__Short task__: Rewrite all of the material below, replacing "label" with "caption" wherever it appears and changing nothing else. Leave the pictures out of your answer.

● ● ●

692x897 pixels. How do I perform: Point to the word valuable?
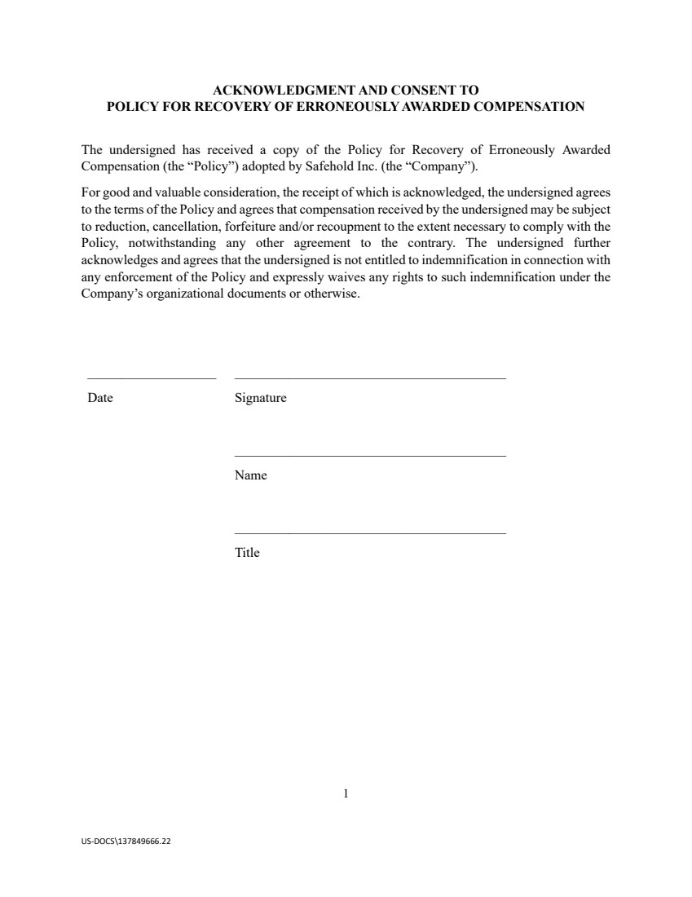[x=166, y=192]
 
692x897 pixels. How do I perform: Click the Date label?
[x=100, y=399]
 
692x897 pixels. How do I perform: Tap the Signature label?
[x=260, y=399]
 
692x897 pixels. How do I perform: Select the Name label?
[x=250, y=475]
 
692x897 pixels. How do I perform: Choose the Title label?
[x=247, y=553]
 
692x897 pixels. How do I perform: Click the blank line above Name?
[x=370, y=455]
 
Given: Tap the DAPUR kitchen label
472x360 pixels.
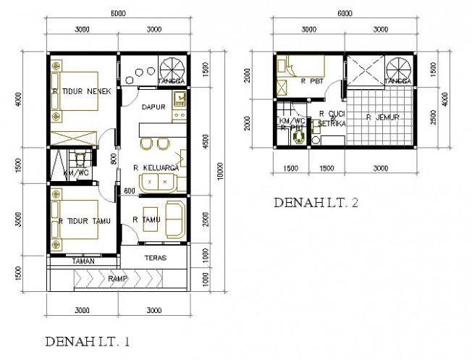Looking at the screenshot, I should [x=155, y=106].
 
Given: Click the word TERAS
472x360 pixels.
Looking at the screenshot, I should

● ● ●

__Task answer__:
692x897 pixels. How do I perform: Point to the word valuable?
[x=166, y=192]
 
692x897 pixels. How do I perform: Click the Date caption?
[x=100, y=399]
 
692x897 pixels. How do I perform: Tap the Signature caption?
[x=260, y=399]
 
692x897 pixels. How do I perform: Select the Name caption?
[x=250, y=475]
 
692x897 pixels. How do I perform: Choose the Title caption?
[x=247, y=553]
 
692x897 pixels. How do I perform: Click the blank line above Name?
[x=370, y=455]
 
Given: Tap the DAPUR kitchen caption
472x360 pixels.
Looking at the screenshot, I should [x=155, y=106].
 
Given: Click the word TERAS
472x360 pixels.
Looking at the screenshot, I should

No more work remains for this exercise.